Brian Nichols is the co-founder of Angel Squad, a community where you’ll learn how to angel invest and get a chance to invest as little as $1k into Hustle Fund's top performing early-stage startups

Perhaps the best way to get good at investing is to listen in on an experienced investor's pitch meetings with founders. Not read about it. Actually watch it happen.

When Angel Squad hosted a Shark Tank-style session where a founder pitched Elizabeth Yin live in front of the community, it was one of those rare moments where you could see exactly how an experienced investor thinks in real time. What questions she asked, why they mattered, and what she was really listening for beneath the surface.

Here is what we learned.

The Partnership Risk Question

One of the first things Elizabeth dug into was the company's key business relationships. In this case, the startup (Colorfull, a corporate food delivery company) had built its model around a partnership with a major ghost kitchen brand.

Elizabeth's question: What happens if that partner decides to go after this market themselves?

This question is brilliant because it does three things at once. It tests whether the founder has thought about the biggest existential risk to the business. It reveals how dependent the company is on a single partner. And it shows you how the founder thinks about de-risking.

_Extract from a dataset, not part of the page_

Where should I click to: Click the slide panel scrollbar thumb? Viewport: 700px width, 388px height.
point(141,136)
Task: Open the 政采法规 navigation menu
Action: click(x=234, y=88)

The founder, Garrett Serviss, explained that while the ghost kitchen partnership would dominate the first year, he was already in talks with other ghost kitchens to diversify. Even if his primary partner decided to compete (which he was confident they would not, given their prior failed attempt at the same thing), he was building relationships with alternatives.

That is what de-risking looks like in practice. Not just acknowledging the risk, but actively building contingency plans.

For any startup built on top of another platform or partner, ask this question. What happens if that partner changes terms, raises prices, or decides to compete? A founder who has not thought about this is sitting on a time bomb.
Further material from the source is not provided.